• Material for this task

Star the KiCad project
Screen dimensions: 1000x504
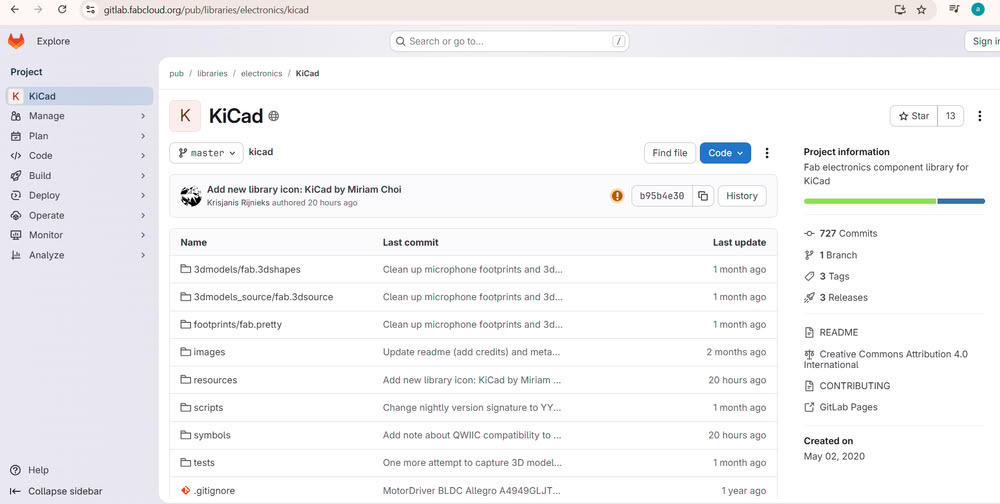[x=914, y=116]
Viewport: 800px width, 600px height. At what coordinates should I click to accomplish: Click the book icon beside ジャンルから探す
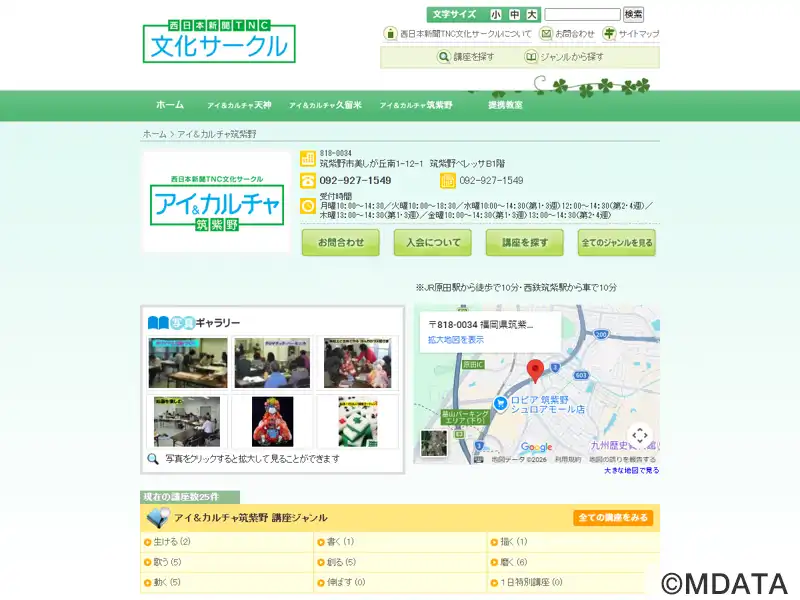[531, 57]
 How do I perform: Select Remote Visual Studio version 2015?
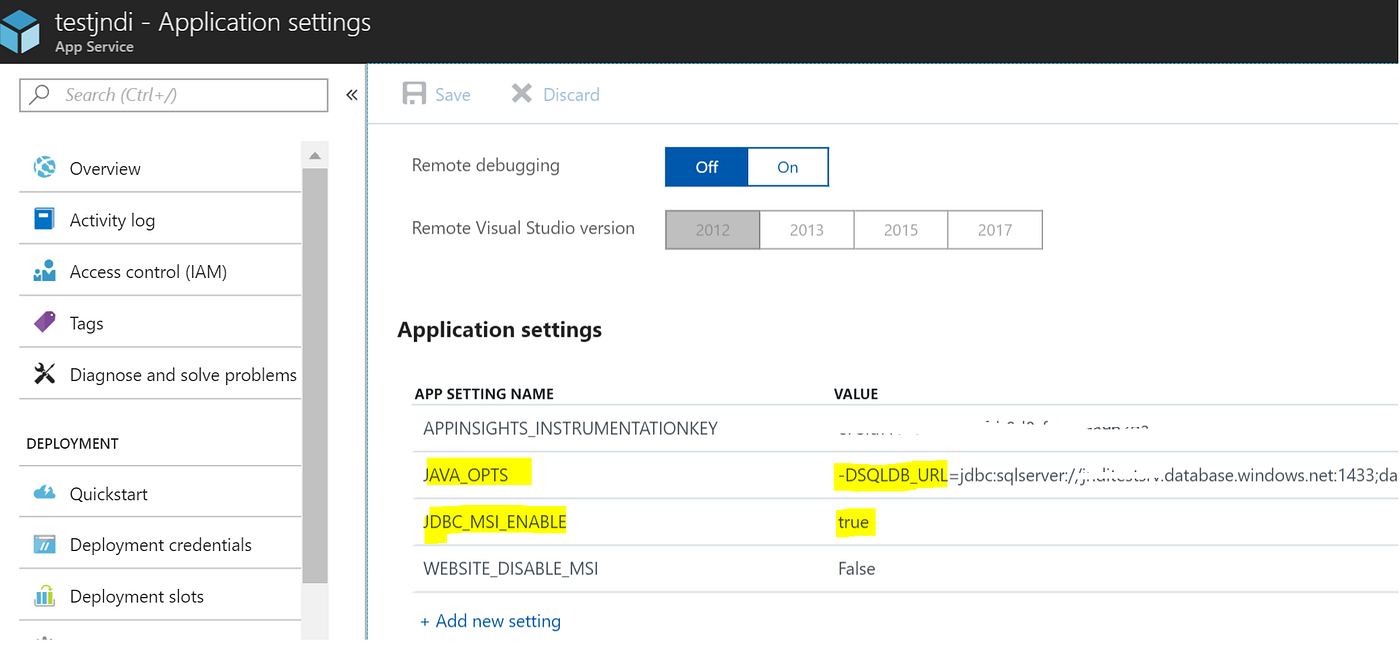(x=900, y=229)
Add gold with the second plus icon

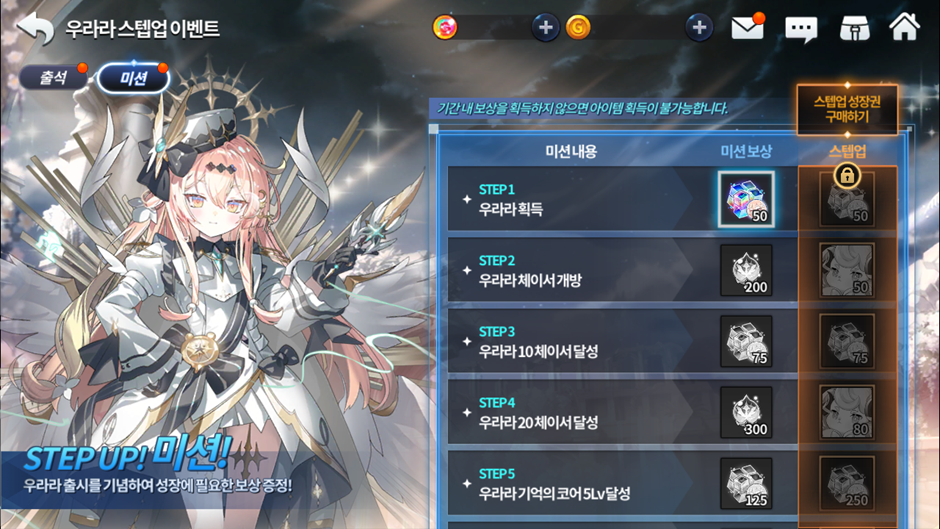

• Work task
For this exercise, reproduce the data above exactly from the line containing "How do I perform: Select" through its final line, both ends included, with no pictures in the copy.

• Answer to this exercise
 How do I perform: Select Remote Visual Studio version 2015?
(x=900, y=229)
Add gold with the second plus icon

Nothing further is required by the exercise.